Welcome to our new series, Bob’s Spotlight where each week we’ll delve into an exceptional Rolex model from our inventory. In our first chapter, we selected the head-turning Everose Rolex Sky-Dweller. Read on to discover more about this beauty before it’s gone.
The Rolex Sky-Dweller is the brand’s newest collection, having made its debut in 2012. It is also one of the most expensive current models from Rolex. Up until very recently—Baselworld 2017 to be exact—the Rolex Sky-Dweller was exclusively available in 18k gold. As of this year, it is now available in a two-tone Rolesor yellow gold and steel model. However, today we take a look at one of the gold and leather Sky-Dweller models: the Everose ref. 326135.
Sky-Dweller Everose Gold 326135 in Leather
There is something very alluring about the color combinations of the Sky-Dweller ref. 326135. The warm tone of the rose gold case coupled with the dark brown dial and strap recall another famous Swiss export—luscious chocolate! The 42mm Oyster case is not crafted from any old 18k rose gold either, but rather, from the Rolex-patented Everose gold. Made at Rolex’s in-house foundry, Everose pink gold is famous for both its distinct look and resistance to fading.

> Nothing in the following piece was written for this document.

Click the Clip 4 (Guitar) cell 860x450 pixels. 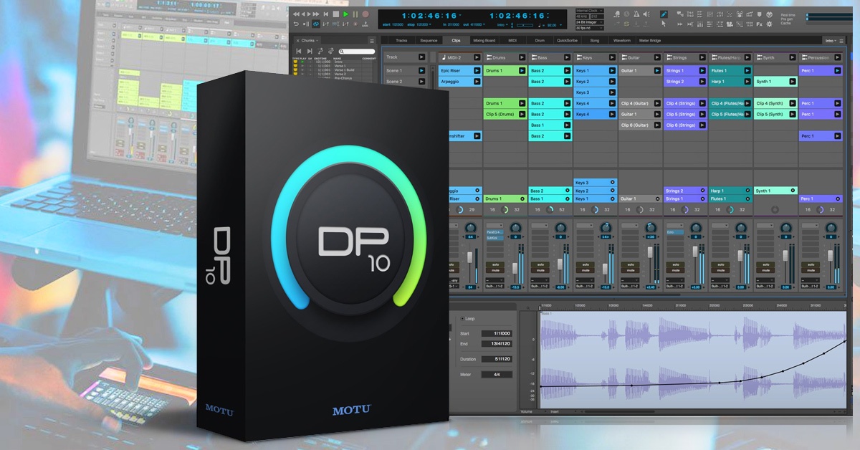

Housed within the case is the brown dial that serves as a backdrop to the plethora of information offered up by the Sky-Dweller—which we will go over in detail further below. The “chocolate” brown dial on this specific model matches the “tobacco” brown leather strap perfectly. The ref. 326135 also offers the “Sunburst” dial color option, which is essentially the same color as the case. Rolex Oyster Perpetual watches with leather straps are nowhere near as common as metal bracelet models, which is a shame really, because the company does execute the leather look so well. An Everose gold folding clasp fastens the leather strap together for security and comfort.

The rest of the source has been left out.